The documents case now stands with singular importance for Trump,
🔸as it is the only case with ongoing proceedings. 🔸
The other two cases where Trump is a defendant
– the 2020 election interference cases in Washington and Georgia
– are now indefinitely delayed with appeals.
That means Trump’s lawyers are principally occupied with only the documents case as they
intensify efforts to have the presiding US district court judge Aileen Cannon dismiss the indictment or, alternatively, dramatically undercut the evidence prosecutors can present.
The documents case is also bogged down with delays after the Trump lawyers filed motion after motion and sought extension after extension from Cannon,
a Trump appointee who has invariably been skeptical of prosecutors and has a reluctance to rule on even minor issues, allowing a logjam to build.
The case remains alive, for now, but the delays have played into the hands of Trump,
whose overarching legal strategy has been to push any trials until after the 2024 election,
in the hopes that he will be re-elected and🔸 can then appoint a loyalist as attorney general who would drop the charges.🔸
But Trump’s lawyers in the coming weeks are preparing to try to capitalize on their freer schedule and the judge’s disposition, and seek to expunge as much of the evidence that prosecutors have amassed as possible.

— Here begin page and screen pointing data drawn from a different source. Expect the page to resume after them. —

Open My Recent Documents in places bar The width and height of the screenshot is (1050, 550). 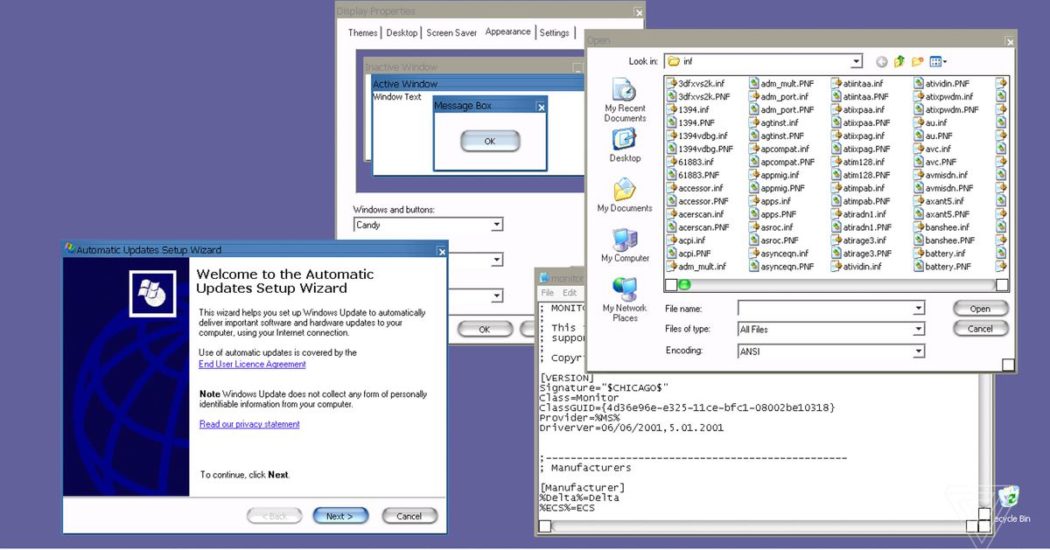point(624,99)
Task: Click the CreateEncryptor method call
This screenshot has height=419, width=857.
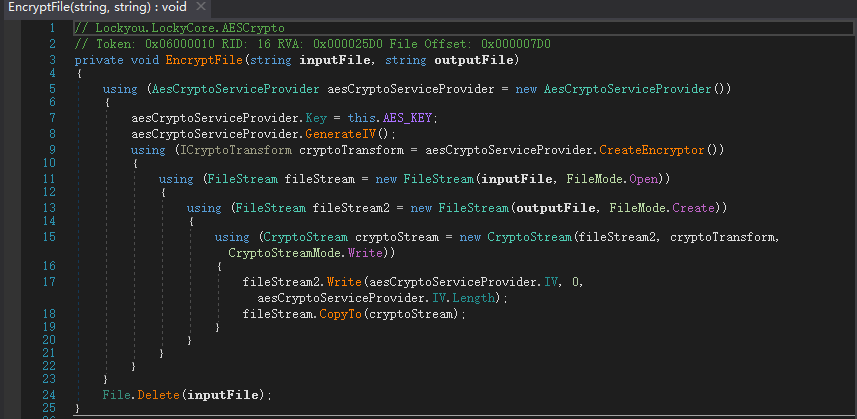Action: 647,149
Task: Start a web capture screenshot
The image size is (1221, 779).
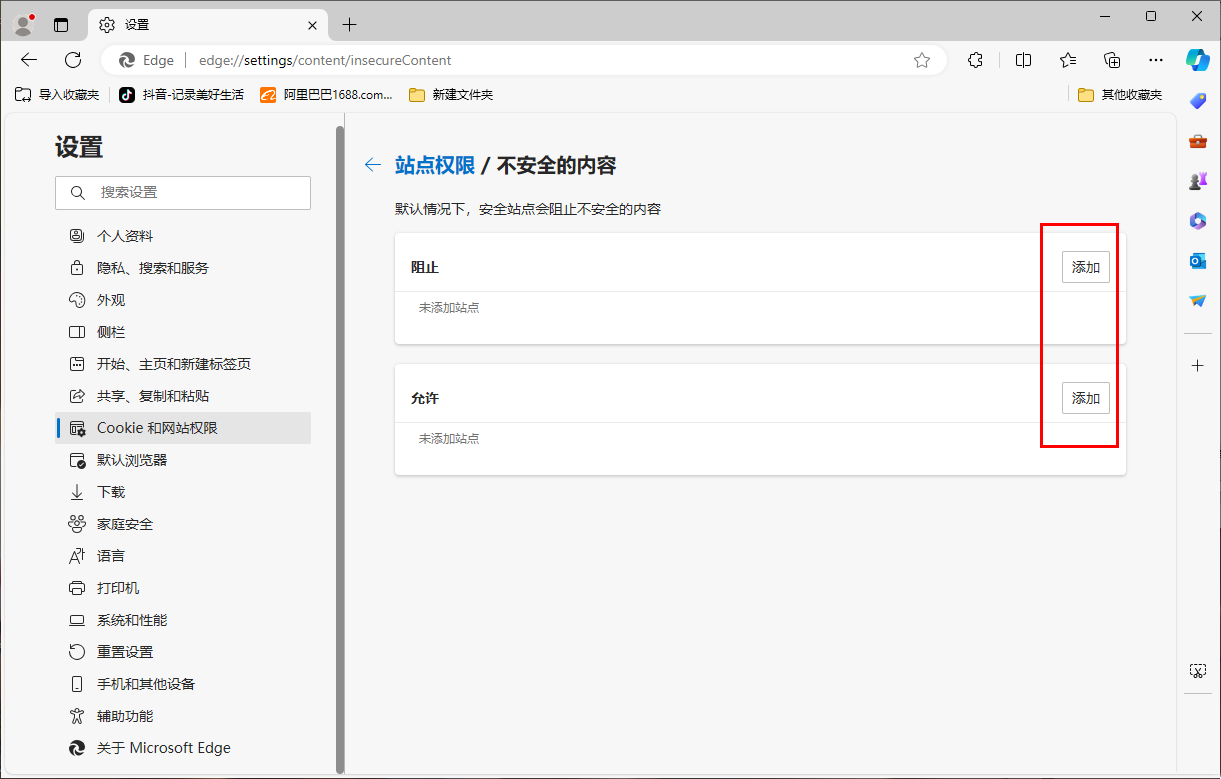Action: [1197, 670]
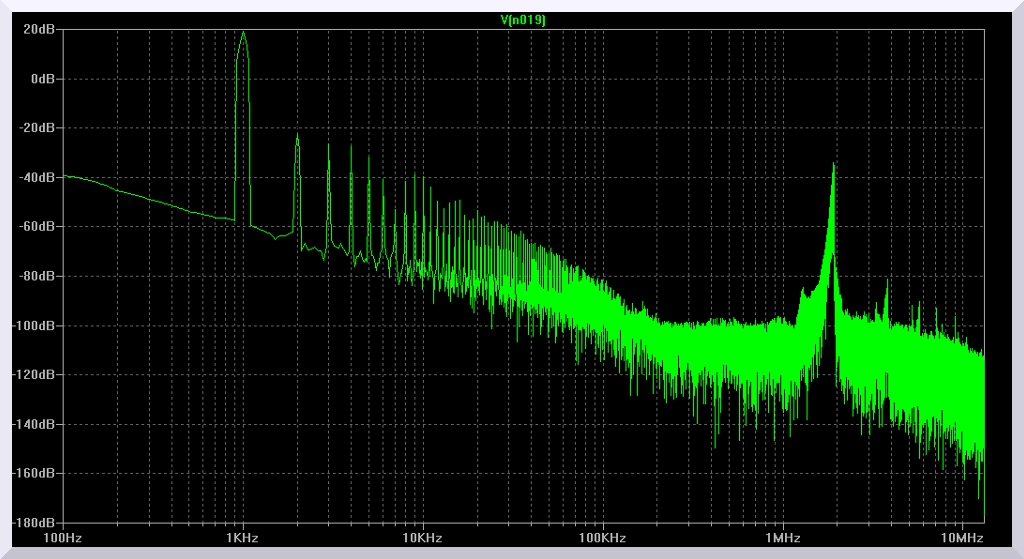Click the 100Hz frequency axis label
Image resolution: width=1024 pixels, height=559 pixels.
click(63, 538)
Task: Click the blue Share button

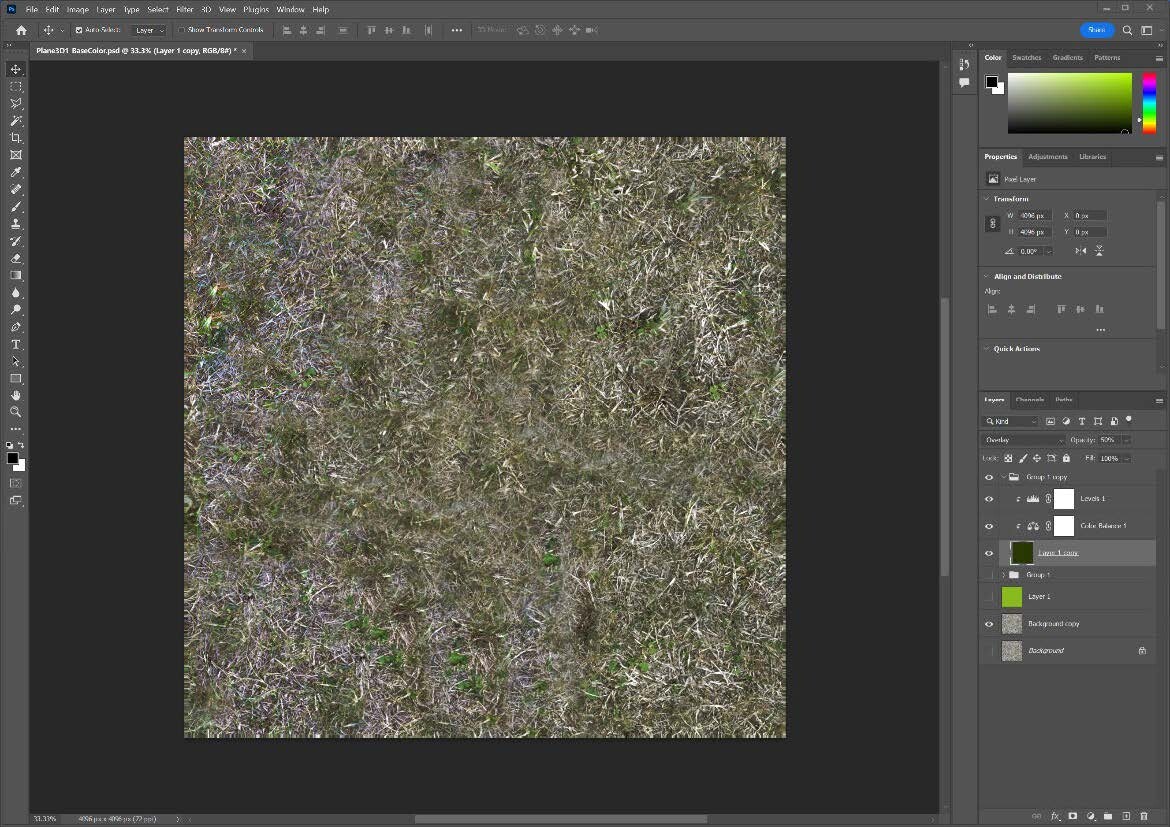Action: tap(1096, 29)
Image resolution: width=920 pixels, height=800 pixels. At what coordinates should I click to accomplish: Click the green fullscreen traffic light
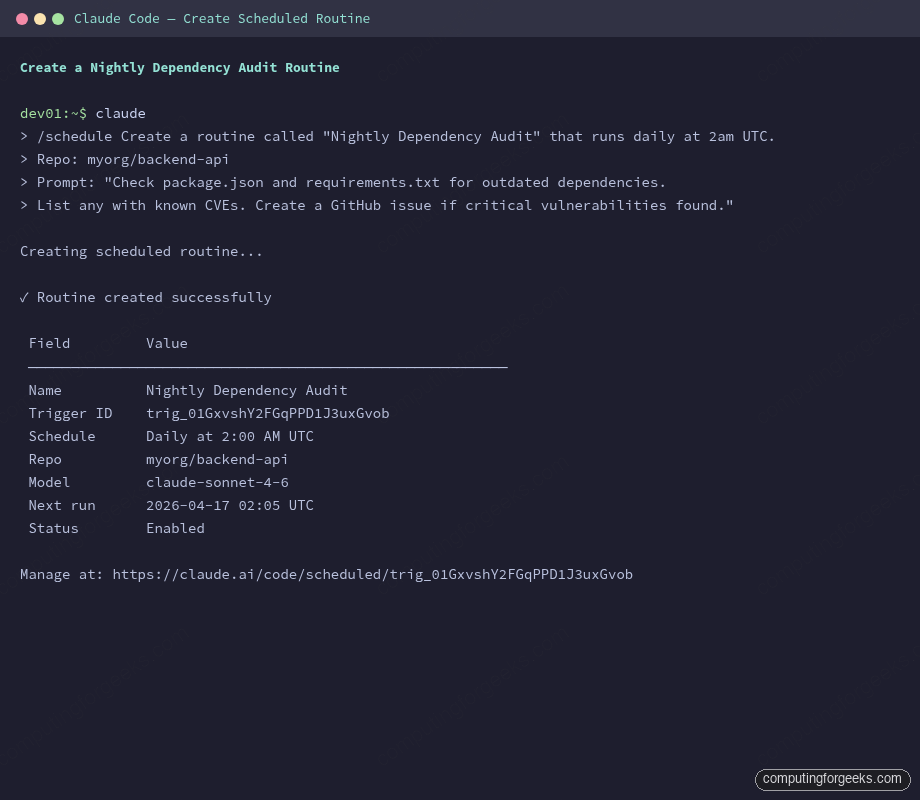pyautogui.click(x=58, y=18)
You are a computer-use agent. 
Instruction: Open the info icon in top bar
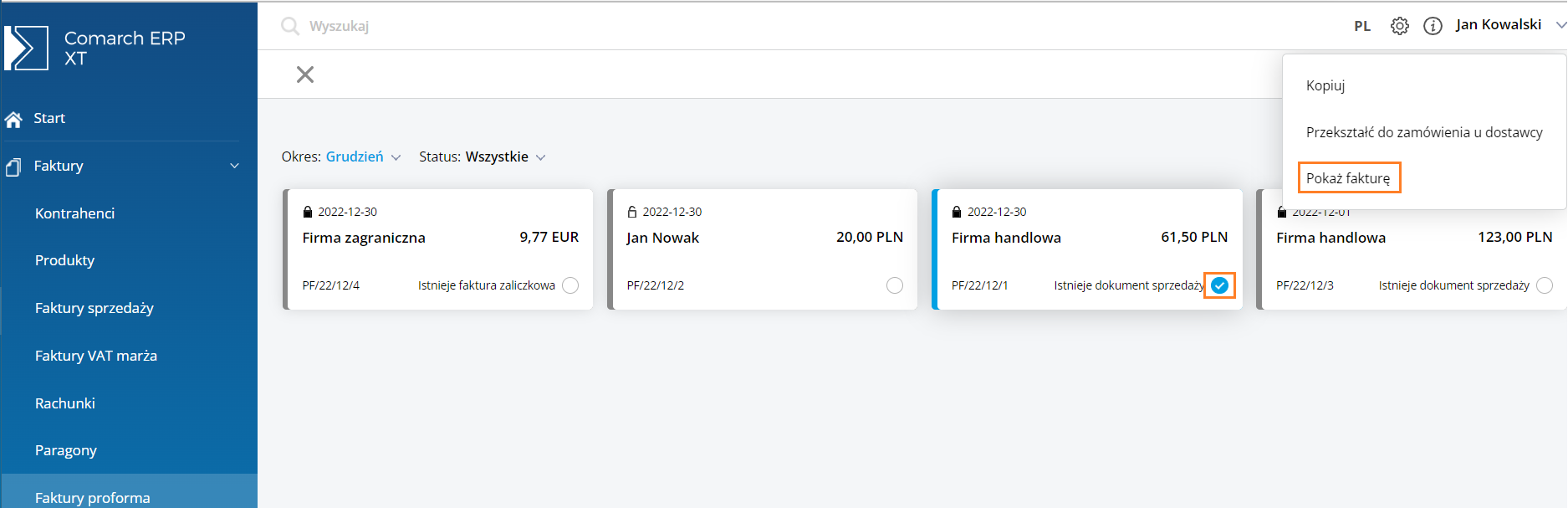[1433, 26]
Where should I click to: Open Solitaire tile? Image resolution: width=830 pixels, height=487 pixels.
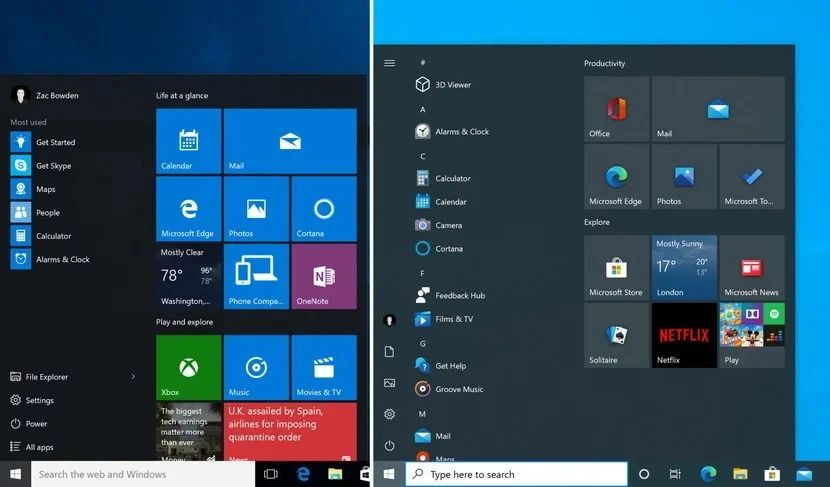point(617,335)
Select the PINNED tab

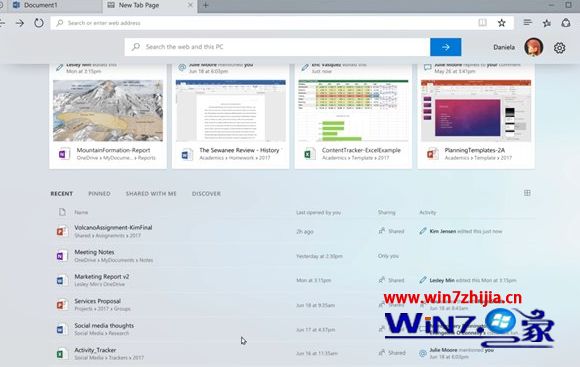click(x=99, y=193)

The lawyers got an early indication of how Cannon might rule on Trump’s growing tally of motions seeking to throw out the case when,
on Monday, she struck from Trump’s indictment a paragraph about an episode in which Trump waved around a classified document at his Bedminster golf club.
Cannon wrote in a 14-page opinion that she was denying Trump’s request to toss the case completely since the arguments he raised were defense arguments he needed to raise at trial, but granted his request to strike the paragraph on the grounds it was unfairly prejudicial.